Однако внешне Победа никак не повлияла на характер моей воинской службы: я оставался телефонистом, посещал уроки Константина Степановича, часто бывал дома. Близость Краснопресненского парка открыла особые возможности: там мы порой встречались с моей невестой, было все, что нужно для романтики – тихий шелест листвы, луна и… соловьи!

Необременительный труд телефониста дополнялся «триадой радости»: любовь – музыка – шахматы. Да, шахматы, исчезнувшие, как и музыка, из моего существования во фронтовой период (да и госпитальный тоже), теперь ко мне вернулись. В лице молодого ротного писаря Кости Зайцева я нашел постоянного партнера, и мы оба стали организовывать ротные турниры, в которых конкурировали только друг с другом (всегда были во главе).

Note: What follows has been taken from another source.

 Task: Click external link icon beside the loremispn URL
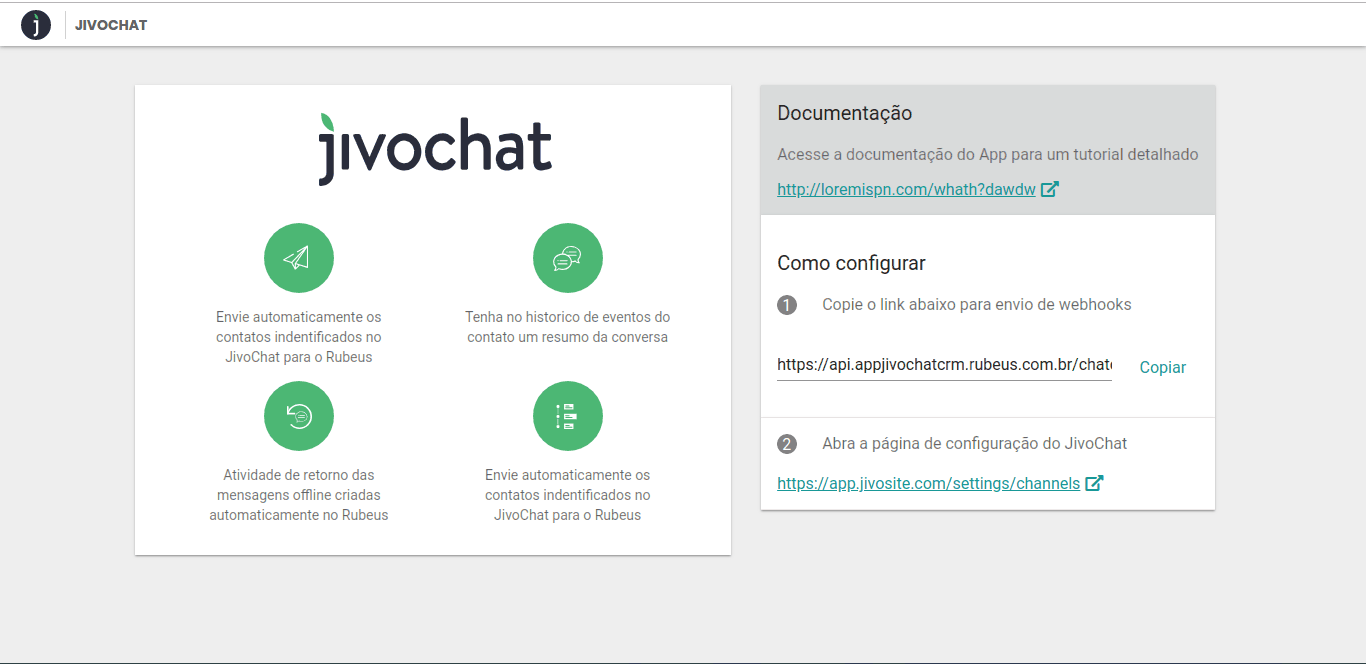[1049, 189]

Меня ждало, однако, еще одно, последнее, назначение: после неожиданно быстрой демобилизации Зайцева (по состоянию здоровья) меня перевели на его должность писаря-каптенармуса. Но и теперь у меня было «собственное» помещение – ротная канцелярия, помещение, отделенное от остальной казармы перегородкой. Не утаю: описанные радости несколько омрачались такой прозаической вещью, как клопы, в изобилии водившиеся в старых деревянных нарах. Я же устраивал свой ночлег на канцелярском столе: стелил простыню, другой покрывался и включал стосвечовую лампу: в таких условиях ни один клоп не смел и близко подойти. Я же примирялся и со светом и с жесткостью ложа – а чего солдату надо?

Война с Японией сперва нас встревожила, но она кончилась так быстро, что приуныть по поводу отсрочки демобилизации мы не успели. Демобилизовали меня 8 декабря 1945 года. Всей службы в армии было у меня пять лет один месяц (если не считать пути на Дальний Восток с 22 октября по 8 ноября). В основном тыловик и нестроевик, я, разумеется, не мог рассчитывать на повышение званий, и весь период прошел солдатом, лишь в самом конце получив «высокое» звание ефрейтора.

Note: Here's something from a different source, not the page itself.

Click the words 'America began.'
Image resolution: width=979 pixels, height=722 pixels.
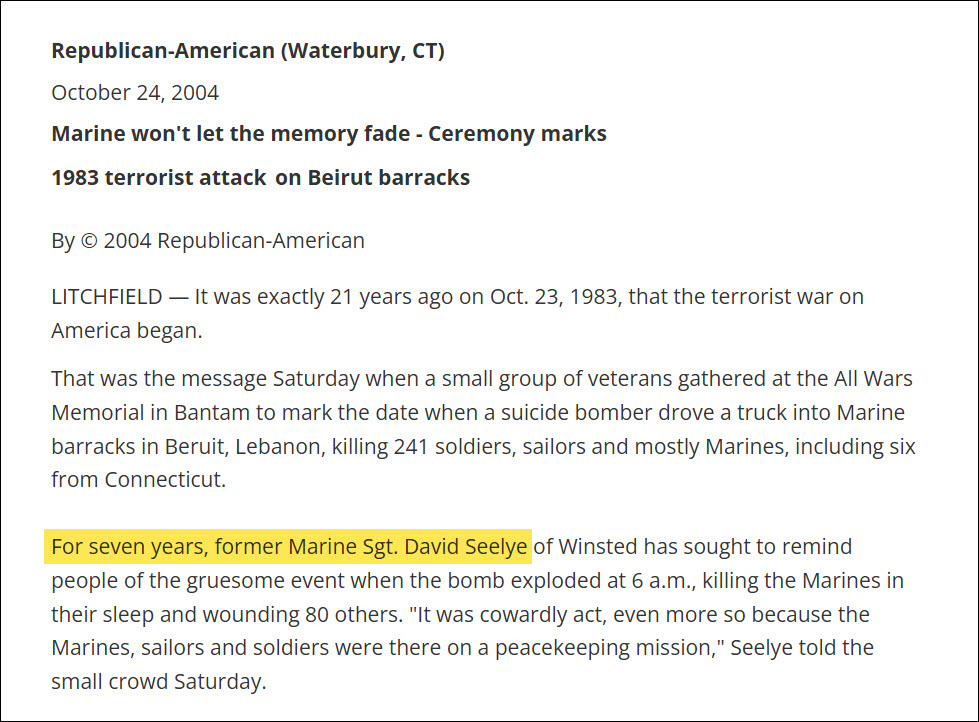coord(127,331)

Как музыкант склада музыковедческого я теперь, окидывая взглядом изложение моих воспоминаний об армейской жизни, нахожу в них стройную музыкальную форму – сложную трехчастную или, скорее, сонатную. После вступления (Пролог) – сложная экспозиция (дальневосточный тыл) с главной темой (воинская служба) и двумя побочными (музыка и шахматы); далее – разработка (короткий фронтовой период, драматизм; разрабатывается лишь «главная тема»); и затем короткая реприза (снова тыл) с главной темой и совместившимися во времени побочными.

Вернулся я к мирной жизни с одной единственной наградой – медалью «За победу над Германией…». Если говорить только о войне, то участие в ней я расцениваю более чем скромно. Мне как-то неловко было потом регулярно получать военные медали (юбилеи Победы, юбилеи Советской Армии и др.). Правда, завоевывались и мирные, гражданские медали, но преобладающие по количеству военные, в конце концов, превратили мою грудь в «иконостас» – наподобие полководческого. Вот почему я даже в праздники считаю нужным прикреплять лишь колодки…

Если же говорить обо всей военной службе, то мои воспоминания, надеюсь, раскрыли широкий и многогранный «ландшафт» армейской жизни – вместе с наблюдениями за многими ее особенностями, иногда, может быть, неожиданными или малоизвестными. Что же касается моей личной оценки этой жизни, то эта оценка – чем глубже раздумья и старше возраст – определенно изменяется в лучшую сторону. Всевозможные трудности и тяжелые переживания (которых ведь было сравнительно немного!) почти забываются, а светлые, даже местами радостные моменты, напротив, высвечиваются. Разглагольствовать на эту тему здесь не место. Скажу только, что потеря пяти лет (а точнее – восьми лет, учитывая «восстановительный период» после 1945 года), потеря этих лет хоть и сказывалось постоянно на моей музыкальной карьере, но все же не привела к каким-то потерям невосполнимым. Зато расширение жизненного опыта – в плане географическом, историческим, собственно военном, бытовом и т. д. – закалило меня если не физически, то морально, духовно. Иначе как обогащением моего существования это никак не назовешь. Сколько разных людей я повидал, сколько типов деятельности сам испробовал, сколько мест повидал и т. д. – перечислить просто невозможно. Поэтому свои воспоминания об армейской службе я с полным правом могу завершить на оптимистической ноте!

20 февраля 2004 года.

Воспоминания переданы для публикации Людмилой Крауклис.